Articles
SOME EFFECTS OF ORCHARD SOIL MANAGEMENT ON THE MINERAL NUTRITION OF APPLE TREES
Greenham (1976) showed that 24 years of fertilizer applications increased the nitrogen content of apple leaves by only 0.15 per cent relative to an unfertilized control whilst within two years a grass sward caused a reduction of 0.45 per cent.
Gras and Trocmé (1977) also concluded that soil management effects were greater than those of nitrogen, phosphorus and potassium fertilizers.
Grass competes with the trees for nitrogen whereas cultivation damages tree roots in the surface soil horizons (Coker, 1959) and so reduces the uptake of phosphorus and potassium which are particularly plentiful there.
In Western Europe most recently-planted trees are grown in weed-free, herbicide-treated, strips of bare soil separated by grassed alleys.
In this situation the reduced competition from grass and absence of root disturbance should give greater access to nutrients in the richer surface soil.

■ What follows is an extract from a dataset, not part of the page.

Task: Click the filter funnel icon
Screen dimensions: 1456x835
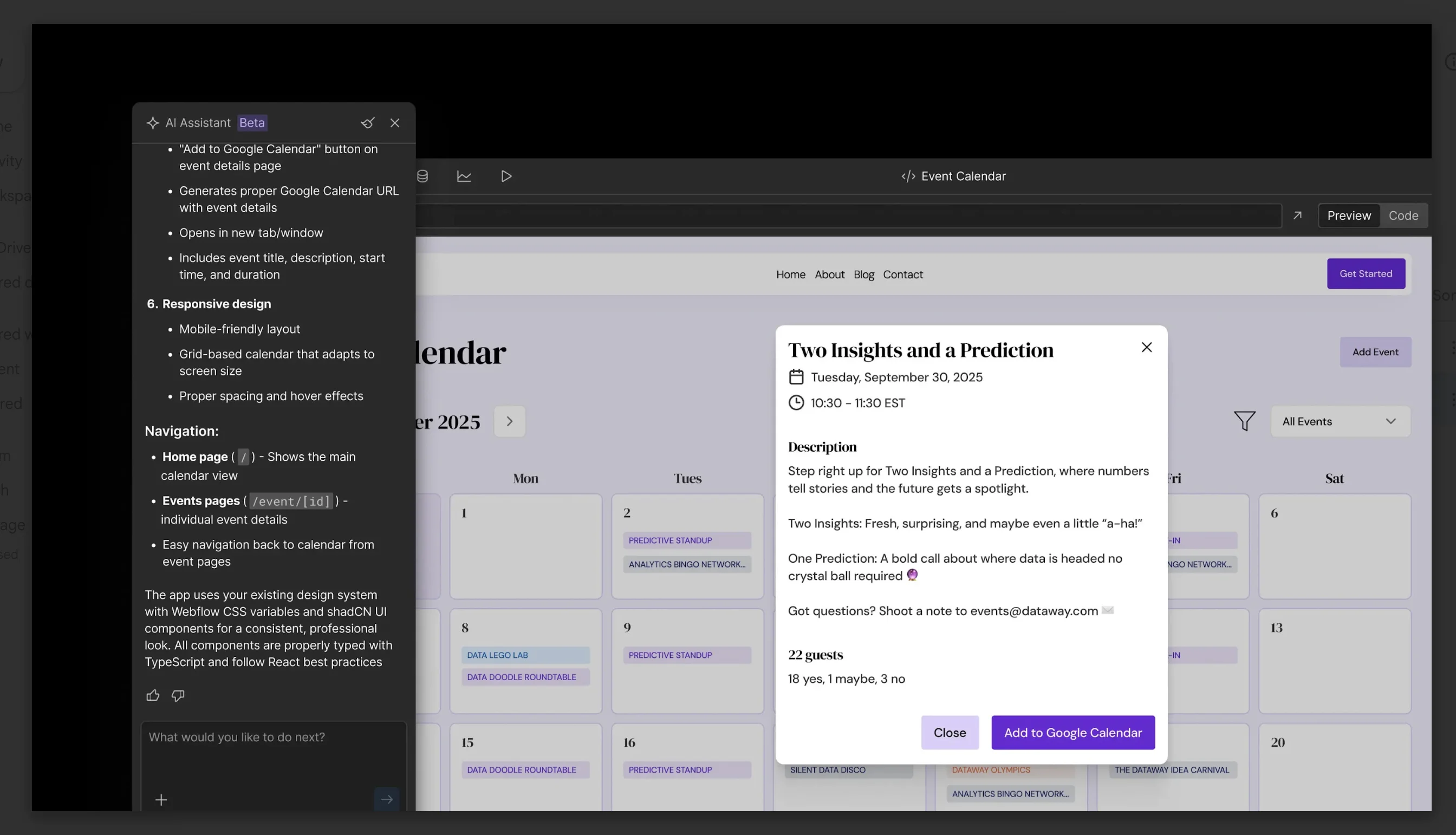Action: [1244, 421]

Recent reviews of the effects of soil management on nutrition have tended to be dominated by comparisons of grass and cultivation (Greenham, 1976; White and Greenham, 1967). Although a number of recent papers (Gormley, Robinson and O’Kennedy, 1973; Robinson, 1974; Stott, 1976; Atkinson and White, 1976a) have reported some effects on nutrition as a result of herbicide-based management, the subject has not been comprehensively reviewed.
This paper discusses some of the effects of this type of management, especially in experiments carried out at East Malling.